EXERCISE DETAILS: Each line below needs to be restated word for word.

RECORDS TO PROCESS:

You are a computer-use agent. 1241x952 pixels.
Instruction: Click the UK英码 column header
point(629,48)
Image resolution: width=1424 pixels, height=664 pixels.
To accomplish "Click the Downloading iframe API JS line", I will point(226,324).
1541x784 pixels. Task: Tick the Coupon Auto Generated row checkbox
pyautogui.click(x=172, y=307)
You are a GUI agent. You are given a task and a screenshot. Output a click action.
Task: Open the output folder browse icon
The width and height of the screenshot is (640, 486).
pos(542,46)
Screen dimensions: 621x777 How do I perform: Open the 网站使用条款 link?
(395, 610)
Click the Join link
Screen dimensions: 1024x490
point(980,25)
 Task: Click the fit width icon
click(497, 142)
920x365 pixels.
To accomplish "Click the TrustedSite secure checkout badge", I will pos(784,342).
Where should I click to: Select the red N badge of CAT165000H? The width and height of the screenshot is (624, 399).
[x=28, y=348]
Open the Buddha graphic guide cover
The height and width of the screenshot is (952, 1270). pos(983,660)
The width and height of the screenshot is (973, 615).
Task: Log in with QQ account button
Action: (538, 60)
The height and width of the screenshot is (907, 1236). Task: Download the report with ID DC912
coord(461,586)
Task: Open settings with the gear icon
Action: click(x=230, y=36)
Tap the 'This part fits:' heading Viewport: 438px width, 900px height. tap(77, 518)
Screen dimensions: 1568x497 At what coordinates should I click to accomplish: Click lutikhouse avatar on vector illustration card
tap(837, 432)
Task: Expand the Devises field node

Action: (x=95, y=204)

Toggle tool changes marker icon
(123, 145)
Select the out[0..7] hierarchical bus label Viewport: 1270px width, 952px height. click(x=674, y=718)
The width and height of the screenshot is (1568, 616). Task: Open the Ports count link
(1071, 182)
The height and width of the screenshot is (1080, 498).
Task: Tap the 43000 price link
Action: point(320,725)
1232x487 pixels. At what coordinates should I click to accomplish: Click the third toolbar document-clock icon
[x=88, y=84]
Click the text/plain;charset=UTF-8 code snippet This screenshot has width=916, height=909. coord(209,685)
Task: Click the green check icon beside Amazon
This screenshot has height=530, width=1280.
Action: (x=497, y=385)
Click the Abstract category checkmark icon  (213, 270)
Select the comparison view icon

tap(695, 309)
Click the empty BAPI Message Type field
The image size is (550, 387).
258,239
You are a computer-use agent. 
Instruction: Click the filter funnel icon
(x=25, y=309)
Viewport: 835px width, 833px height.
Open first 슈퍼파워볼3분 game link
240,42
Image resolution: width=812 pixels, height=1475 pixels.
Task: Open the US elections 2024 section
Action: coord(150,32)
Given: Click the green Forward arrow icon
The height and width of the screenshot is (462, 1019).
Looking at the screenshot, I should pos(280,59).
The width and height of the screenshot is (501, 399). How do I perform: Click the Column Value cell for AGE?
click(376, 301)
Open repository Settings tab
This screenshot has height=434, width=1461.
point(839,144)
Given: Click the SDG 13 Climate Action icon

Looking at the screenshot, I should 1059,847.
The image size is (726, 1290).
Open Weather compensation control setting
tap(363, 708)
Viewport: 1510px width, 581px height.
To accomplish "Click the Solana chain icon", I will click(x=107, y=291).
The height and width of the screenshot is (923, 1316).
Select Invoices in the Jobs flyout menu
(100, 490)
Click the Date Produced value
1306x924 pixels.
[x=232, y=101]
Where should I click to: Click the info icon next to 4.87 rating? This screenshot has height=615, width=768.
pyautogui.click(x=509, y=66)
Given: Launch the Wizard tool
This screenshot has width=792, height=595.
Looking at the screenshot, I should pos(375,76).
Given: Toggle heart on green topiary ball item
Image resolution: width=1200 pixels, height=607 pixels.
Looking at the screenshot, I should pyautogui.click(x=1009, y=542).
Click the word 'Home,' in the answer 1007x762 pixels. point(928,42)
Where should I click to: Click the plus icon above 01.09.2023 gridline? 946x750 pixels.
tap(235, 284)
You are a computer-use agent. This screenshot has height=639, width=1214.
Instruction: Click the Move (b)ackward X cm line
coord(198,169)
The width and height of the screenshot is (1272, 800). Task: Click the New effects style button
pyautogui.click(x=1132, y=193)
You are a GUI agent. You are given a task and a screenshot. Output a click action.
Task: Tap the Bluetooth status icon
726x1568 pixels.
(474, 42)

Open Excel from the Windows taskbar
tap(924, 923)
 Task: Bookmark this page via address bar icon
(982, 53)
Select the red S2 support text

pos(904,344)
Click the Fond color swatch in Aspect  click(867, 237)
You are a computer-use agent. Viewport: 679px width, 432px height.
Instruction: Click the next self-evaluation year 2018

WRITTEN SOLUTION:
You are a computer-use agent. 1241x952 pixels.
Instruction: Click the UK英码 column header
point(629,48)
Image resolution: width=1424 pixels, height=664 pixels.
To accomplish "Click the Downloading iframe API JS line", I will point(226,324).
1541x784 pixels. Task: Tick the Coupon Auto Generated row checkbox
pyautogui.click(x=172, y=307)
You are a GUI agent. You are given a task and a screenshot. Output a click action.
Task: Open the output folder browse icon
The width and height of the screenshot is (640, 486).
pos(542,46)
Screen dimensions: 621x777 How do I perform: Open the 网站使用条款 link?
(395, 610)
Click the Join link
Screen dimensions: 1024x490
point(980,25)
 Task: Click the fit width icon
click(497, 142)
920x365 pixels.
To accomplish "Click the TrustedSite secure checkout badge", I will pos(784,342).
Where should I click to: Select the red N badge of CAT165000H? The width and height of the screenshot is (624, 399).
[x=28, y=348]
Open the Buddha graphic guide cover
The height and width of the screenshot is (952, 1270). pos(983,660)
The width and height of the screenshot is (973, 615).
Task: Log in with QQ account button
Action: (538, 60)
The height and width of the screenshot is (907, 1236). Task: Download the report with ID DC912
coord(461,586)
Task: Open settings with the gear icon
Action: click(x=230, y=36)
Tap the 'This part fits:' heading Viewport: 438px width, 900px height. tap(77, 518)
Screen dimensions: 1568x497 At what coordinates should I click to accomplish: Click lutikhouse avatar on vector illustration card
tap(837, 432)
Task: Expand the Devises field node

Action: (x=95, y=204)

Toggle tool changes marker icon
(123, 145)
Select the out[0..7] hierarchical bus label Viewport: 1270px width, 952px height. click(x=674, y=718)
The width and height of the screenshot is (1568, 616). Task: Open the Ports count link
(1071, 182)
The height and width of the screenshot is (1080, 498).
Task: Tap the 43000 price link
Action: point(320,725)
1232x487 pixels. At what coordinates should I click to accomplish: Click the third toolbar document-clock icon
[x=88, y=84]
Click the text/plain;charset=UTF-8 code snippet This screenshot has width=916, height=909. coord(209,685)
Task: Click the green check icon beside Amazon
This screenshot has height=530, width=1280.
Action: (x=497, y=385)
Click the Abstract category checkmark icon  (213, 270)
Select the comparison view icon

tap(695, 309)
Click the empty BAPI Message Type field
The image size is (550, 387).
258,239
You are a computer-use agent. 
Instruction: Click the filter funnel icon
(x=25, y=309)
Viewport: 835px width, 833px height.
Open first 슈퍼파워볼3분 game link
240,42
Image resolution: width=812 pixels, height=1475 pixels.
Task: Open the US elections 2024 section
Action: coord(150,32)
Given: Click the green Forward arrow icon
The height and width of the screenshot is (462, 1019).
Looking at the screenshot, I should pos(280,59).
The width and height of the screenshot is (501, 399). How do I perform: Click the Column Value cell for AGE?
click(376, 301)
Open repository Settings tab
This screenshot has height=434, width=1461.
point(839,144)
Given: Click the SDG 13 Climate Action icon

Looking at the screenshot, I should 1059,847.
The image size is (726, 1290).
Open Weather compensation control setting
tap(363, 708)
Viewport: 1510px width, 581px height.
To accomplish "Click the Solana chain icon", I will click(x=107, y=291).
The height and width of the screenshot is (923, 1316).
Select Invoices in the Jobs flyout menu
(100, 490)
Click the Date Produced value
1306x924 pixels.
[x=232, y=101]
Where should I click to: Click the info icon next to 4.87 rating? This screenshot has height=615, width=768.
pyautogui.click(x=509, y=66)
Given: Launch the Wizard tool
This screenshot has width=792, height=595.
Looking at the screenshot, I should pos(375,76).
Given: Toggle heart on green topiary ball item
Image resolution: width=1200 pixels, height=607 pixels.
Looking at the screenshot, I should pyautogui.click(x=1009, y=542).
Click the word 'Home,' in the answer 1007x762 pixels. point(928,42)
Where should I click to: Click the plus icon above 01.09.2023 gridline? 946x750 pixels.
tap(235, 284)
You are a computer-use agent. This screenshot has height=639, width=1214.
Instruction: Click the Move (b)ackward X cm line
coord(198,169)
The width and height of the screenshot is (1272, 800). Task: Click the New effects style button
pyautogui.click(x=1132, y=193)
You are a GUI agent. You are given a task and a screenshot. Output a click action.
Task: Tap the Bluetooth status icon
726x1568 pixels.
(474, 42)

Open Excel from the Windows taskbar
tap(924, 923)
 Task: Bookmark this page via address bar icon
(982, 53)
Select the red S2 support text

pos(904,344)
Click the Fond color swatch in Aspect  click(867, 237)
You are a computer-use agent. Viewport: 679px width, 432px height.
Instruction: Click the next self-evaluation year 2018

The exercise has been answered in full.